--- Data listing ---
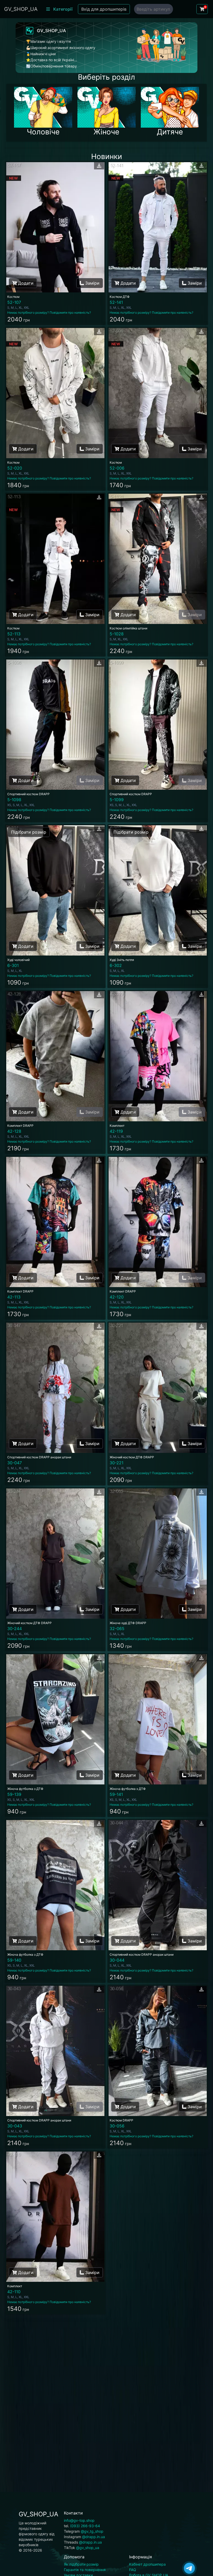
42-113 (14, 1297)
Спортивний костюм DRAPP (28, 794)
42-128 (14, 1131)
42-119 (116, 1131)
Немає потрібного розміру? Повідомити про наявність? (49, 312)
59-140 (14, 1960)
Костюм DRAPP (121, 2120)
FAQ (132, 2569)
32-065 (117, 1628)
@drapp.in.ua (93, 2536)
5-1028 (117, 633)
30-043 (14, 2125)
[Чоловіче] (43, 107)
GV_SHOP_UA (21, 9)
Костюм (13, 297)
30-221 (116, 1462)
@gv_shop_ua (87, 2547)
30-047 (14, 1462)
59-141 (116, 1794)
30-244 (14, 1628)
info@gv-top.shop (79, 2520)
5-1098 (14, 799)
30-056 (117, 2125)
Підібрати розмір (28, 832)
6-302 (116, 965)
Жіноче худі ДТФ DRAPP (128, 1623)
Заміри (91, 283)
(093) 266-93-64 (85, 2526)
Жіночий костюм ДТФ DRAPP (132, 1457)
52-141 (116, 302)
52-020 (14, 468)
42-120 (117, 1297)
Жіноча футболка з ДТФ (25, 1789)
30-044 (117, 1960)
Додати (25, 283)
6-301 (13, 965)
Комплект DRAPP (20, 1126)
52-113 (14, 633)
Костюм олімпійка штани (128, 628)
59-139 (14, 1794)
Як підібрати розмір (81, 2564)
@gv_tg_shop (92, 2531)
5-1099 (117, 799)
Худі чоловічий (18, 960)
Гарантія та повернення (85, 2569)
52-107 (14, 302)
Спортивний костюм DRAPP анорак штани (39, 1457)
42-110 (14, 2291)
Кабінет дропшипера (147, 2564)
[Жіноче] (106, 107)
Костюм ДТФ (120, 297)
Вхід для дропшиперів (104, 9)
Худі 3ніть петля (122, 960)
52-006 (117, 468)
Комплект (117, 1126)
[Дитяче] (170, 107)
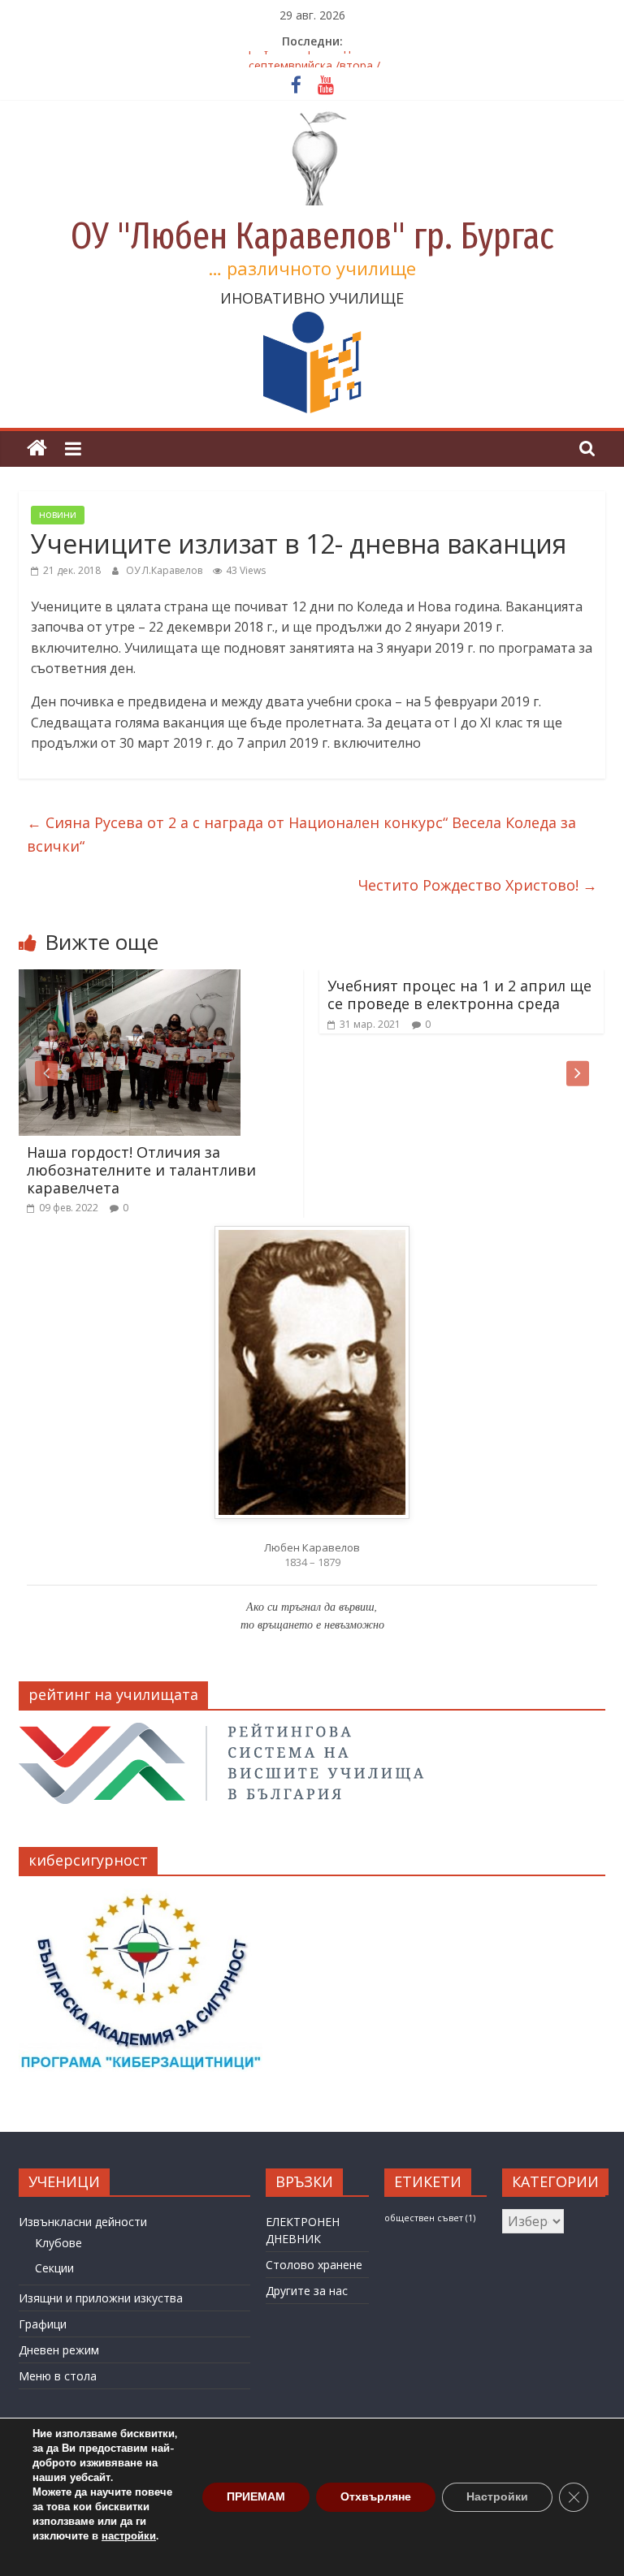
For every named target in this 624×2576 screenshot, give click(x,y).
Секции (54, 2268)
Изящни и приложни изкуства (101, 2298)
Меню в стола (58, 2376)
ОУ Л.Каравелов (165, 570)
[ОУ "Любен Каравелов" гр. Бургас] (37, 448)
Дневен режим (59, 2350)
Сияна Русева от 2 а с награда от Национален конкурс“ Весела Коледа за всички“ (301, 834)
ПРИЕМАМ (256, 2497)
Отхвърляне (375, 2497)
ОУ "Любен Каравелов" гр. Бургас (312, 236)
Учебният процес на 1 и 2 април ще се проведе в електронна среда (459, 994)
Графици (43, 2324)
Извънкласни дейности (83, 2221)
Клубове (58, 2242)
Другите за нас (307, 2290)
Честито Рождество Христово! (477, 885)
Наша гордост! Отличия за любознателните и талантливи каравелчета (141, 1169)
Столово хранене (314, 2264)
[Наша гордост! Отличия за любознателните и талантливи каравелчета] (129, 979)
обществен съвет (429, 2218)
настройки (129, 2536)
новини (57, 514)
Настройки (497, 2497)
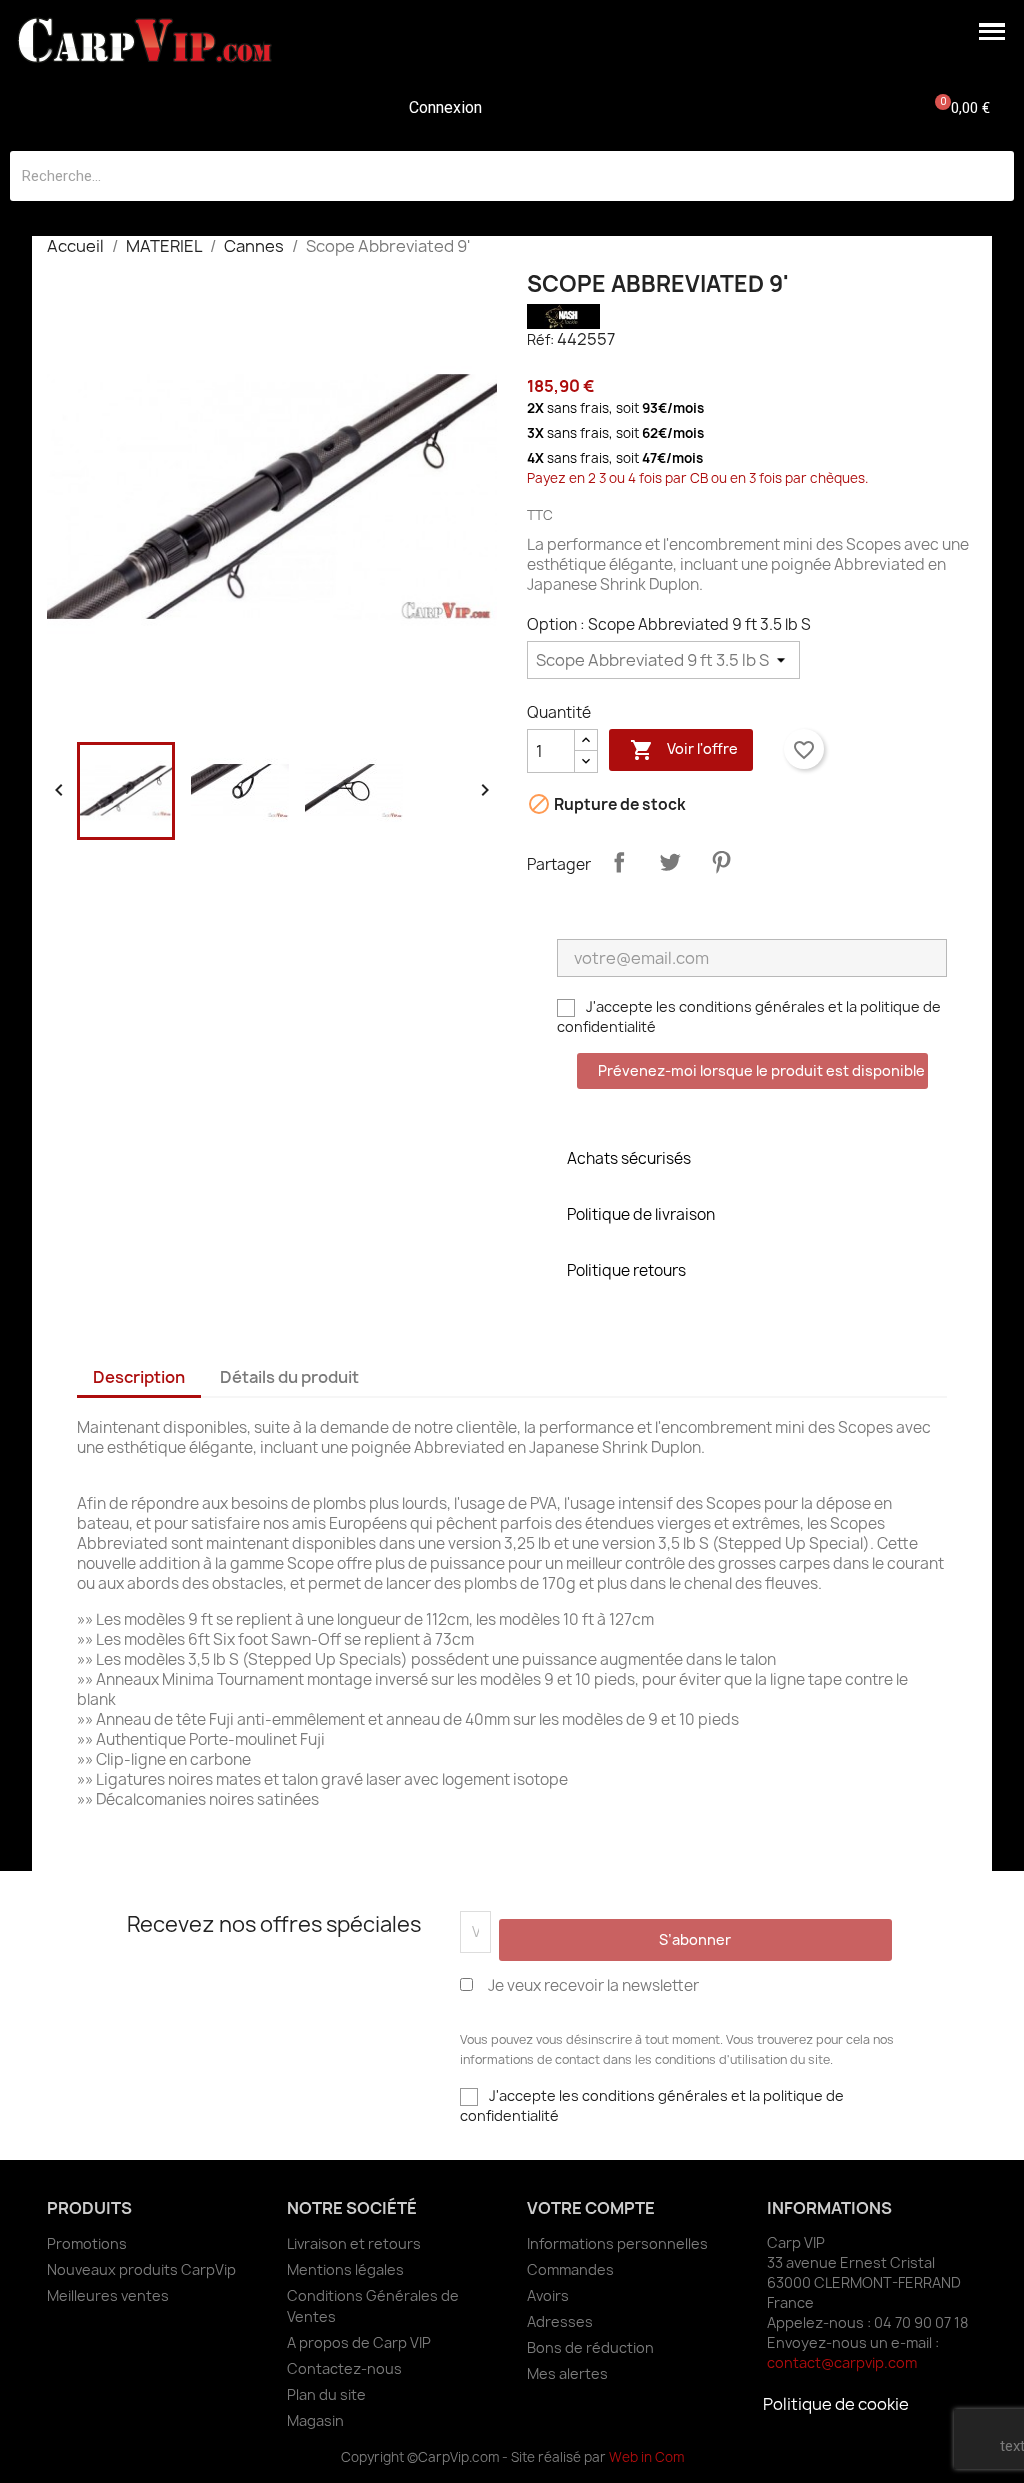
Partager (619, 862)
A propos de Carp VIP (359, 2342)
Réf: (540, 339)
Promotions (87, 2243)
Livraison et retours (354, 2243)
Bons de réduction (590, 2347)
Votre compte (591, 2208)
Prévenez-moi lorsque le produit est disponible (761, 1070)
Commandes (570, 2269)
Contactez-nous (344, 2368)
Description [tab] (139, 1377)
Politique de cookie (836, 2404)
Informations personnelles (617, 2243)
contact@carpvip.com (842, 2362)
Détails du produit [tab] (289, 1377)
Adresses (560, 2321)
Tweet (670, 862)
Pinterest (721, 862)
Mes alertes (567, 2373)
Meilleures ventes (108, 2295)
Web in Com (646, 2457)
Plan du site (326, 2394)
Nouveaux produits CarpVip (141, 2269)
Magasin (315, 2420)
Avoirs (548, 2295)
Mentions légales (345, 2269)
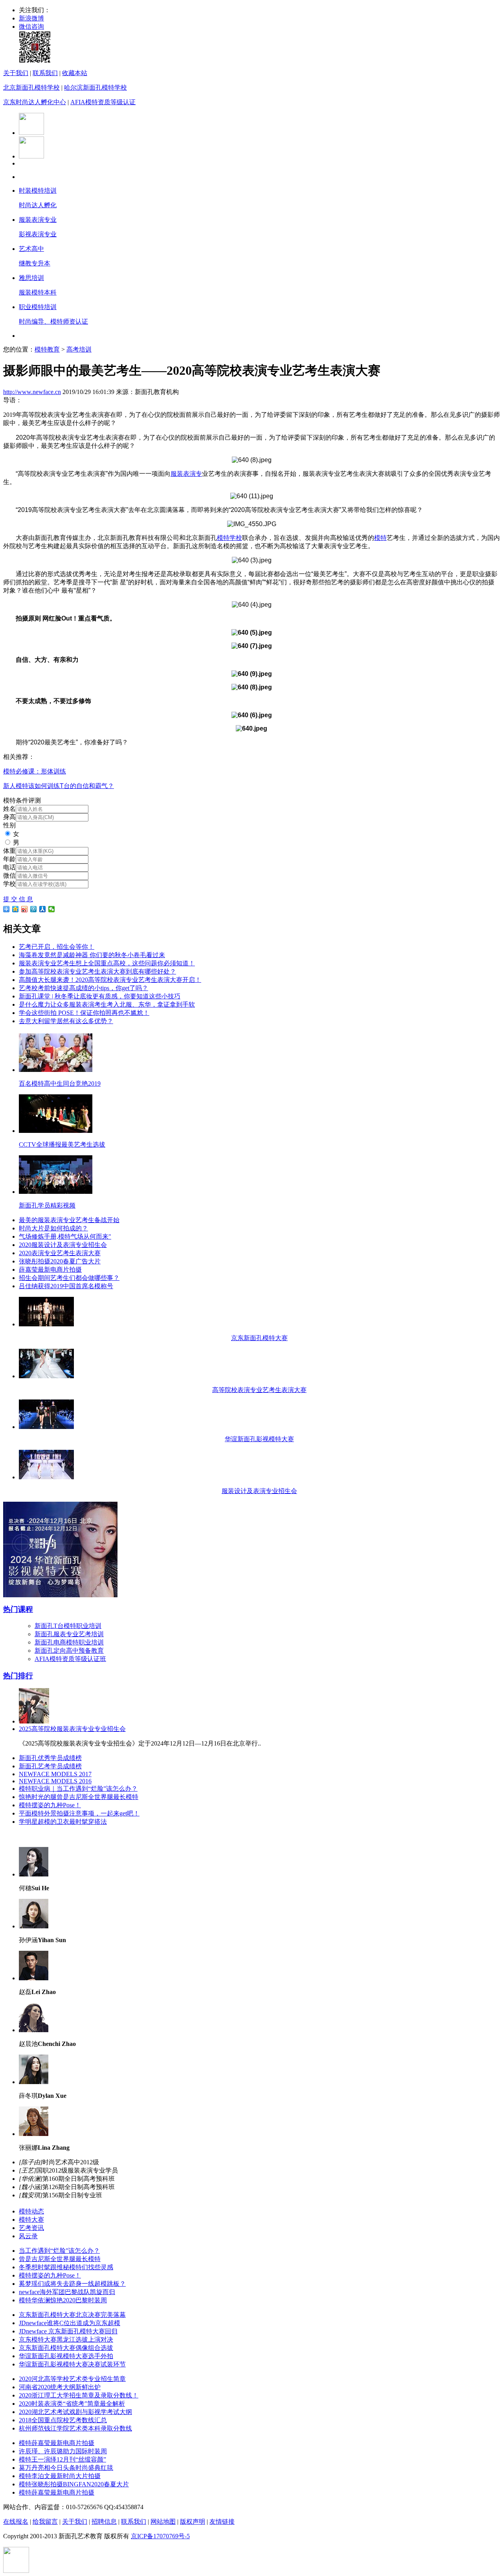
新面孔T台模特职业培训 (68, 1625)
---
Prompt.
The result should hold only the lines from the line with "Réf: (540, 339)" through the final line of the records above, copied exactly, with pictures left out.

Finished exercise.
Réf: (540, 339)
Promotions (87, 2243)
Livraison et retours (354, 2243)
Bons de réduction (590, 2347)
Votre compte (591, 2208)
Prévenez-moi lorsque le produit est disponible (761, 1070)
Commandes (570, 2269)
Contactez-nous (344, 2368)
Description [tab] (139, 1377)
Politique de cookie (836, 2404)
Informations personnelles (617, 2243)
contact@carpvip.com (842, 2362)
Détails du produit [tab] (289, 1377)
Adresses (560, 2321)
Tweet (670, 862)
Pinterest (721, 862)
Mes alertes (567, 2373)
Meilleures ventes (108, 2295)
Web in Com (646, 2457)
Plan du site (326, 2394)
Nouveaux produits CarpVip (141, 2269)
Magasin (315, 2420)
Avoirs (548, 2295)
Mentions légales (345, 2269)
新面孔T台模特职业培训 (68, 1625)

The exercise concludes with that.